What you have to do - Could you find every line in the records below that contains the word "phone" and copy it?

Stored records:

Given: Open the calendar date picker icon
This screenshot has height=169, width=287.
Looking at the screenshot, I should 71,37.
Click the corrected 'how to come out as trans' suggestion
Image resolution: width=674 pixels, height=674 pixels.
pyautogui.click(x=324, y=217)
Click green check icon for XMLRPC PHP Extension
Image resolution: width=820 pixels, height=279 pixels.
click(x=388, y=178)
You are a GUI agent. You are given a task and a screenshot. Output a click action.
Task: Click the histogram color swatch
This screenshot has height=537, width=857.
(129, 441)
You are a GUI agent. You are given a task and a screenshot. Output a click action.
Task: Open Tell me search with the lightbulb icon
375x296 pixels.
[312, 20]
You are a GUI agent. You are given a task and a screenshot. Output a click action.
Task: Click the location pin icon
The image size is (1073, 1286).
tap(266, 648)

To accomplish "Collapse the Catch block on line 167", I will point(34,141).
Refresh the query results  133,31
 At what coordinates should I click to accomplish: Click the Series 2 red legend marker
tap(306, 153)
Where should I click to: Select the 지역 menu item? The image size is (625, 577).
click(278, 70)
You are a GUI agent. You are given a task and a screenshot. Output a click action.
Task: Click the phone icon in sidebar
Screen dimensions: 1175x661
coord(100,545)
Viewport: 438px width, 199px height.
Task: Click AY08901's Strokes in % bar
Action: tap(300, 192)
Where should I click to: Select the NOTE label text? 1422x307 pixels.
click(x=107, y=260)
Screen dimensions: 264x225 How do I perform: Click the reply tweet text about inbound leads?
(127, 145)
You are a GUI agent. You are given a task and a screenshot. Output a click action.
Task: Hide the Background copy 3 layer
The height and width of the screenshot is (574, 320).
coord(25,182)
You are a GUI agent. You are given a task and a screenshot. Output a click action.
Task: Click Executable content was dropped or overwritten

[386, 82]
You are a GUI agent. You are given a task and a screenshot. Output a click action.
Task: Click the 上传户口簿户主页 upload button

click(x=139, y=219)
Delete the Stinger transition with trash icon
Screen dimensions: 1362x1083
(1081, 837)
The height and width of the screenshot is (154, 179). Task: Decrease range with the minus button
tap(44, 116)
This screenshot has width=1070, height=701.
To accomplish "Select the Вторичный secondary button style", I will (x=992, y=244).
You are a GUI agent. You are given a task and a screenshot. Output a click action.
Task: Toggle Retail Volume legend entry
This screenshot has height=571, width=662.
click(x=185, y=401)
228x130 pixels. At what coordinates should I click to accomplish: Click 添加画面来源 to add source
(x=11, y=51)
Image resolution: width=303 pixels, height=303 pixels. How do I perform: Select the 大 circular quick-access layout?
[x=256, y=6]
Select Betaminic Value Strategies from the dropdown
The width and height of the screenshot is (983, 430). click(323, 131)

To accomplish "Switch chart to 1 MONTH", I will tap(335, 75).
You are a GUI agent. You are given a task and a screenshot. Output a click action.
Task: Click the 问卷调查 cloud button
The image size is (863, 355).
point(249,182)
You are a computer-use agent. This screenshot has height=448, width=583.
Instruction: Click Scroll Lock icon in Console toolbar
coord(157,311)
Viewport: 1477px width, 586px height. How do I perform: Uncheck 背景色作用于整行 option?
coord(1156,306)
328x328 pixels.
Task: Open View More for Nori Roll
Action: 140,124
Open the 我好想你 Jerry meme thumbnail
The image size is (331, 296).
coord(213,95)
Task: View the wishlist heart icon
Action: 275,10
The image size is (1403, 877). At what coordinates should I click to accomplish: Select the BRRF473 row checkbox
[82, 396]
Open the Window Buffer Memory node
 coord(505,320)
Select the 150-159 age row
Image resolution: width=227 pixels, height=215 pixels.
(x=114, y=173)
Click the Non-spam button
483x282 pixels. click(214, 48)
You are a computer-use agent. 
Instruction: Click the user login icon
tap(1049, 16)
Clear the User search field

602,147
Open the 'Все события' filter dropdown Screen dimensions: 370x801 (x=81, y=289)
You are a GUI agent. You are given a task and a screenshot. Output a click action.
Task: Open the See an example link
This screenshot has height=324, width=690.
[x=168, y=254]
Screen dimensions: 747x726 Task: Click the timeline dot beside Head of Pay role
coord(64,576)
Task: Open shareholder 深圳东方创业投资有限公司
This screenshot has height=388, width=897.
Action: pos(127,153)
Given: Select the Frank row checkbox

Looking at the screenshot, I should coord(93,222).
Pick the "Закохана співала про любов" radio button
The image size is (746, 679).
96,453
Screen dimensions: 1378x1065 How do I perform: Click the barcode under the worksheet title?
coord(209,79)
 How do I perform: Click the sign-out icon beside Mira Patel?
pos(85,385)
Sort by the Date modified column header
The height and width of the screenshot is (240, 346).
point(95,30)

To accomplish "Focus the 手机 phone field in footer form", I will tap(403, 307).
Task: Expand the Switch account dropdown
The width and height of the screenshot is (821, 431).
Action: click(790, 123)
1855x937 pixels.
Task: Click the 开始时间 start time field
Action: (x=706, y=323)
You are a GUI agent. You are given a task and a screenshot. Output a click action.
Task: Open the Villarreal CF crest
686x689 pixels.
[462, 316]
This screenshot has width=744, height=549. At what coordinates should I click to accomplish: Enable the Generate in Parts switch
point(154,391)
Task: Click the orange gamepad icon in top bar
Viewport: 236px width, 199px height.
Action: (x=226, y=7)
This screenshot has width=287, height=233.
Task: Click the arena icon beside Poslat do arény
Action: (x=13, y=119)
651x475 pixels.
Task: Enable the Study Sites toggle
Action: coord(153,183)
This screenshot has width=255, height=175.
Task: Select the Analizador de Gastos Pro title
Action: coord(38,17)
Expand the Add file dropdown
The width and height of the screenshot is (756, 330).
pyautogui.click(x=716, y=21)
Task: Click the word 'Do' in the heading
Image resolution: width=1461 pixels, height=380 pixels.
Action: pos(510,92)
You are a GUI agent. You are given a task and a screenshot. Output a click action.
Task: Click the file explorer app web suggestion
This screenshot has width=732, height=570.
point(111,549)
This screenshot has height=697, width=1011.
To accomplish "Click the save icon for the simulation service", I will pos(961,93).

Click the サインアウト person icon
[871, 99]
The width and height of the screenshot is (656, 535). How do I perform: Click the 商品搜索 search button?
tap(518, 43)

Response for this exercise -
Task: Click the phone icon in sidebar
To accomplish "Focus the 手机 phone field in footer form", I will tap(403, 307).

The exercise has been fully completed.